WGCNA analysis is an effective technique for categorizing the transcriptome data into co-expression modules to reduce the number of potential candidate genes (Hollender et al., 2014; Greenham et al., 2017; Schaefer et al., 2018; Azam et al., 2023). In this study, out of eight modules, three modules were positively associated with individual and TIF content. The expression patterns of genes present in these modules revealed a higher expression at the late seed development stage. Previous studies also reported that the accumulation of isoflavones mainly occurs at the late stage of seed development (Jung et al., 2000; Dhaubhadel et al., 2003; Cheng et al., 2008; Azam et al., 2023). In addition, GO analysis of these modules revealed some significant GO terms related to biotic and abiotic stresses. Devi et al. (2020) reported that biotic and abiotic stresses lead to an increase isoflavone accumulation by the upregulation of IFS1 and IFS2 genes at the late seed development stage. While Uchida et al. (2020) also found that isoflavone O-methyltransferase (GmIOMT1) produced higher levels of glycitein in response to biotic stress. Therefore, identifying genes involved in these modules would provide new genetic resources to better understand the isoflavone biosynthesis pathway.

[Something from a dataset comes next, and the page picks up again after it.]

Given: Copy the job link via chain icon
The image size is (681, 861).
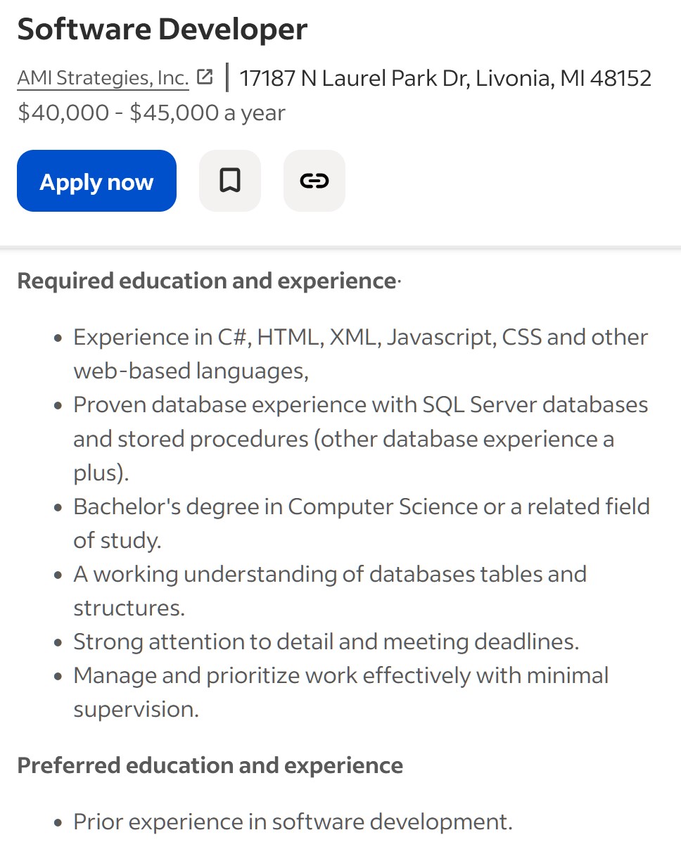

We have identified 27 key candidate genes from brown, magenta, and green modules. Brown module, which showed the highest correlation and gene significance with TIF, contained a cytochrome P450 (Glyma.08G125100). A branch of the phenylpropanoid pathway synthesizes isoflavones. Cytochrome P450 play a crucial role in the biosynthesis of a wide variety of plant metabolites (Chapple, 1998). Isoflavone synthases (IFS1 and IFS2) are the members of cytochrome P450 super gene family and play a vital role in isoflavone accumulation by producing the 2-hydroxyisoflavone by catalyzing the flavone intermediates (naringenin and liquiritigenin) (Liu et al., 2002). The MYB transcription factors play crucial roles in the regulation of isoflavone biosynthesis by triggering the gene expression of key isoflavonoid biosynthesis enzymes, namely, chalcone isomerases (CHI), chalcone synthases (CHS), isoflavone synthases (IFS1 and IFS2) (Yi et al., 2010; Chu et al., 2017). We identified MYB133 as a key candidate gene which was previously identified by (Bian et al., 2018) as a positive regulator of isoflavones through genome-wide analysis, which directly activates IFS2 and CHS8 and promotes isoflavone accumulation. We identified the natural variation of MYB133 in the natural population of soybean, which showed a higher TIF level across different regions, landraces, and cultivars (Supplementary Figure 4). Furthermore, the natural variation in the bZIP transcription factor caused synonymous mutation which revealed significant variations for individual and total isoflavones. Previous studies also reported that the synonymous mutations are not just silent but also cause a significant change in the phenotypes (Chu and Wei, 2020; Shen et al., 2022). The bZIP transcription factors are previously reported to control isoflavone accumulation by interacting with MYB transcription factors and play an important role against biotic and abiotic stresses in soybean (He et al., 2020; Yang et al., 2020; Anguraj Vadivel et al., 2021). In addition to MYB and bZIP transcription factors, different zinc-finger transcription factors, such as GmZFP7, GmVOZs, and GsVOZs, regulate isoflavone and stress responses in soybean. (Rehman et al., 2021; Feng et al., 2023)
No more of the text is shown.